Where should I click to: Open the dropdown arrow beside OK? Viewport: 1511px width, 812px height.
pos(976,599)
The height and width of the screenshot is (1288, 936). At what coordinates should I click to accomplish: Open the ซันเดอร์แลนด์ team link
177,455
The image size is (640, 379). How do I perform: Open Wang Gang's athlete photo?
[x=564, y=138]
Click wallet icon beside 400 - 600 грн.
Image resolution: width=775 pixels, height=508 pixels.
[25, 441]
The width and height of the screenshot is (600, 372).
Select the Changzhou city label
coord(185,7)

==

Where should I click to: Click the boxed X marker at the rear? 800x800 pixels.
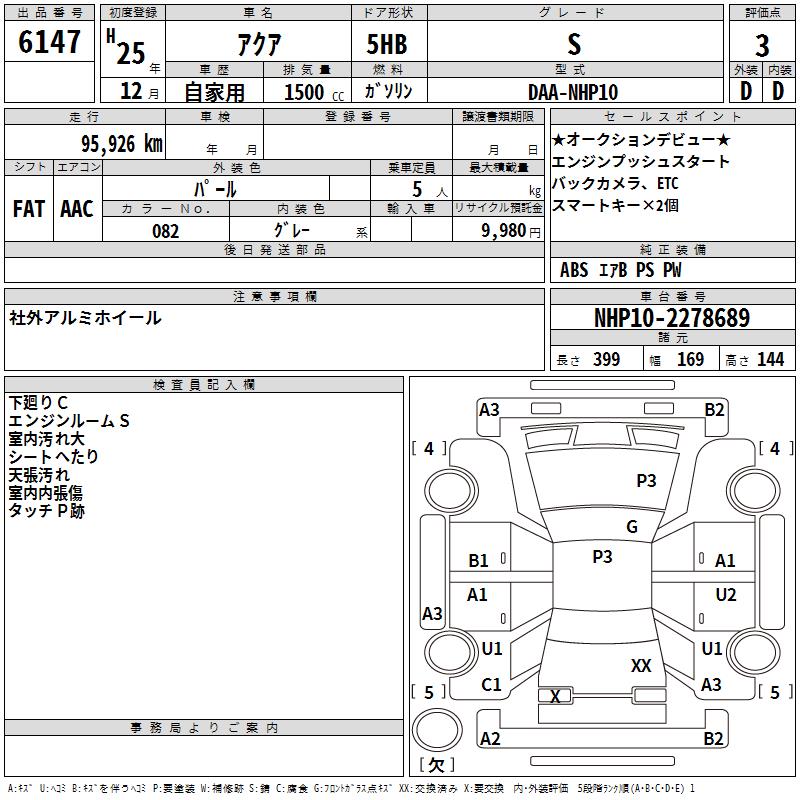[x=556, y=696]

==

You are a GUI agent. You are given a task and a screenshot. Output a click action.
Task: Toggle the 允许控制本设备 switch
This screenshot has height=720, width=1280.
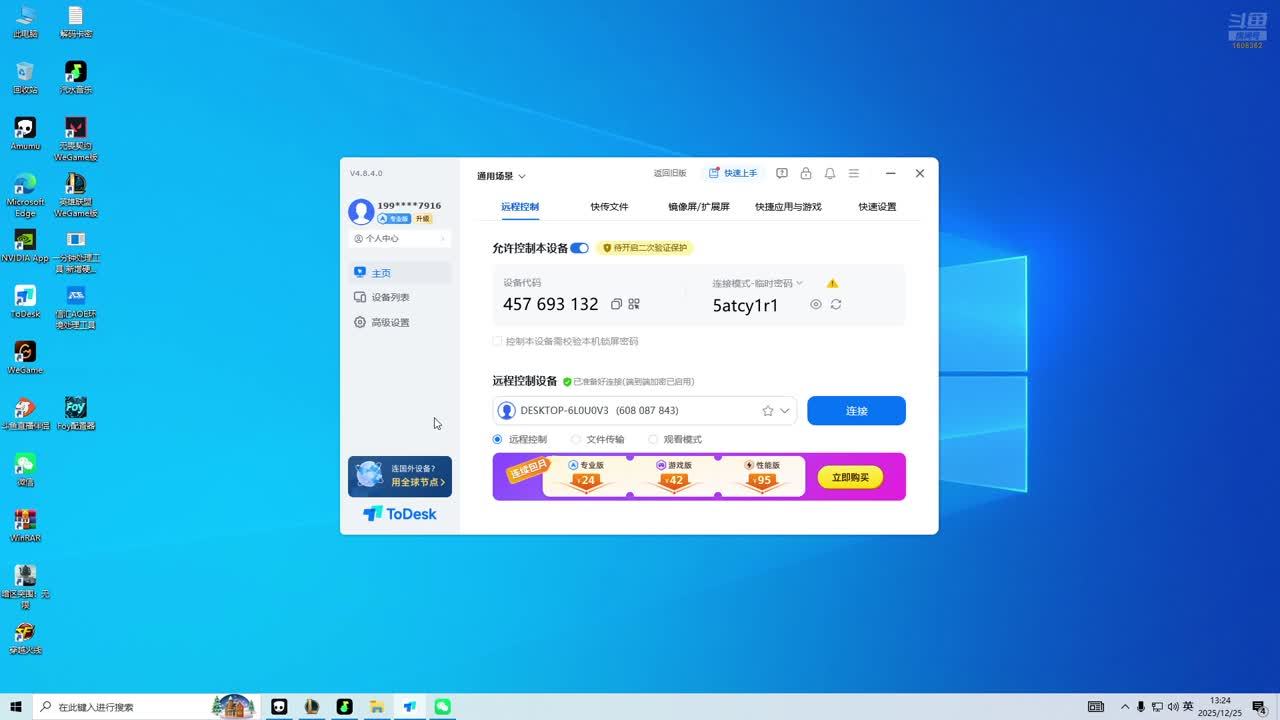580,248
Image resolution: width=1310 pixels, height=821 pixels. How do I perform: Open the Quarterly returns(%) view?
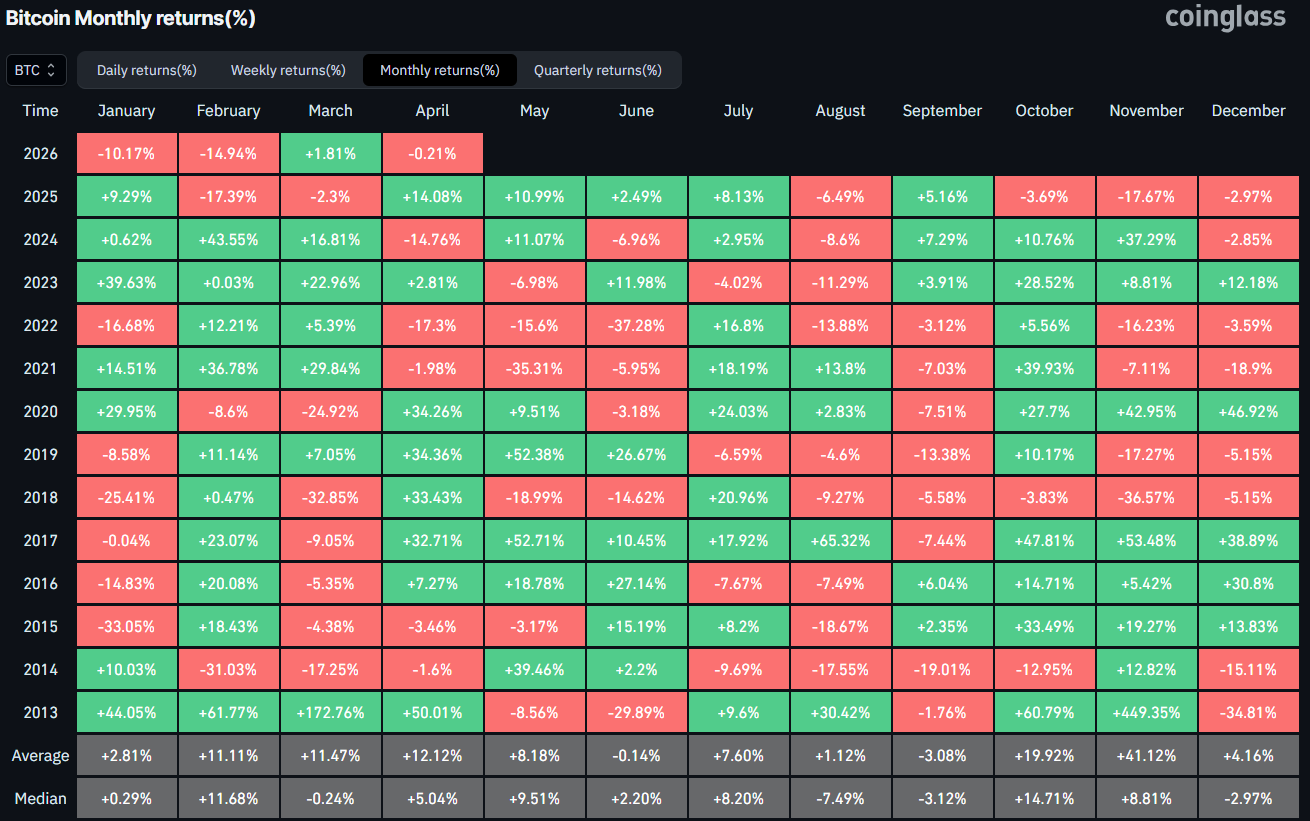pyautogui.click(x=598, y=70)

▸ What you need to do
Only the lines above from the line with "Where should I click to: Open" to the line with "Click wallet icon beside 400 - 600 грн.", those two lines included, should be reproduced exactly.

▸ Your response
Where should I click to: Open the dropdown arrow beside OK? Viewport: 1511px width, 812px height.
pos(976,599)
The height and width of the screenshot is (1288, 936). At what coordinates should I click to accomplish: Open the ซันเดอร์แลนด์ team link
177,455
The image size is (640, 379). How do I perform: Open Wang Gang's athlete photo?
[x=564, y=138]
Click wallet icon beside 400 - 600 грн.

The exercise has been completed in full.